President Obama has just ordered the assassination of an American citizen, said Scott Shane in The New York Times. The target of this extraordinary presidential directive is Anwar al-Awlaki, a radical Muslim cleric who was born in New Mexico and spent years in the U.S. before relocating to Yemen. Al-Awlaki allegedly served as an al Qaida contact for Army Maj. Nidal Malik Hasan, who is accused of killing 13 people at Fort Hood, Texas, last November, and for Umar Farouk Abdulmutallab, the Nigerian underwear bomber charged with trying to blow up a Detroit-bound plane on Christmas Day. U.S. officials say that al-Awlaki’s role in al Qaida has evolved from inciting violence against Americans to plotting actual attacks. But although the government maintains a list of terrorists authorized to be killed, “it is extremely rare, if not unprecedented,” for an American citizen to be on it.
So much for the U.S. Constitution, said Dale McFeatters in ScrippsNews.com. Since al-Awlaki is a U.S. citizen, the bull’s-eye on his back had to be approved by the National Security Council. But the Constitution unambiguously maintains “that no American shall be deprived of life without due process of law.” Are we to believe that “secret deliberations by the NSC” meet that constitutional standard?
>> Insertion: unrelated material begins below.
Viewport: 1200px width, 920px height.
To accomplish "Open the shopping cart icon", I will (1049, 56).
Even as a conservative, I find this order worrisome, said Kevin D. Williamson in National Review Online. It’s not impossible to imagine a U.S. president deciding that a journalist who’s obtained classified information needs to be “assassinated in the name of national security.” Al-Awlaki may be a very bad guy, but “this seems to me to be setting an awful and reckless precedent.” Sadly, said Glenn Greenwald in Salon.com, Americans are too enfeebled by fear to object. Like President Bush, Obama now claims that he need only label someone a “terrorist” to justify killing them “on sight.”
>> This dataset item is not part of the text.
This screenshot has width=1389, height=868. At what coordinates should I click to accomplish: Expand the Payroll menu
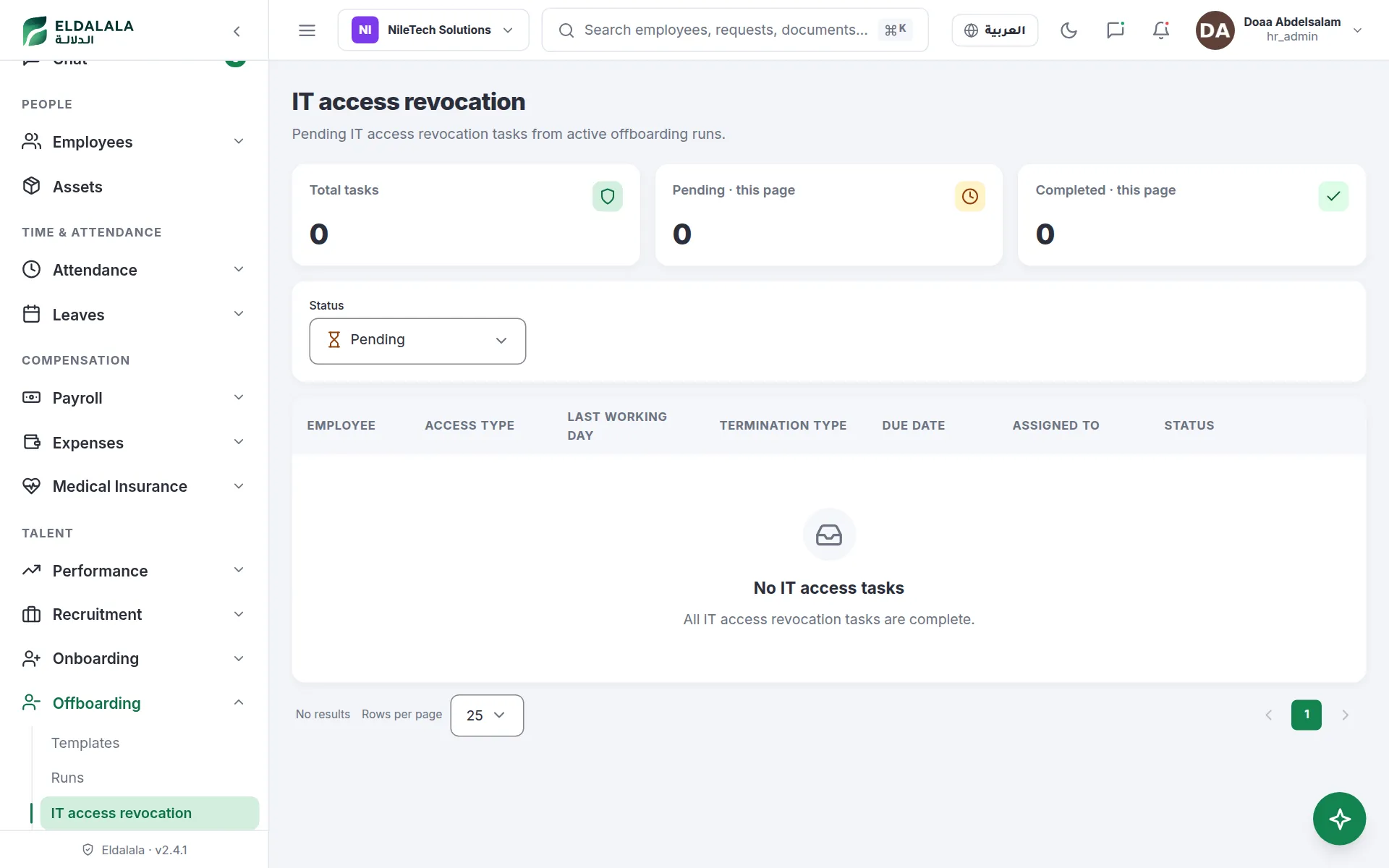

Al-Awlaki’s U.S. citizenship is irrelevant, said David B. Rivkin Jr. and Lee A. Casey in TheDailyBeast.com. As a member of al Qaida, al-Awlaki has joined in “armed hostilities” against the U.S. That makes him a soldier—not a “criminal suspect”—and under a well-established body of law, he is “subject to attack, capture, and detention pursuant to the law of armed conflict.” It’s time for Obama’s “disappointed supporters” to acknowledge the reality he accepted when he moved into the White House: We are at war.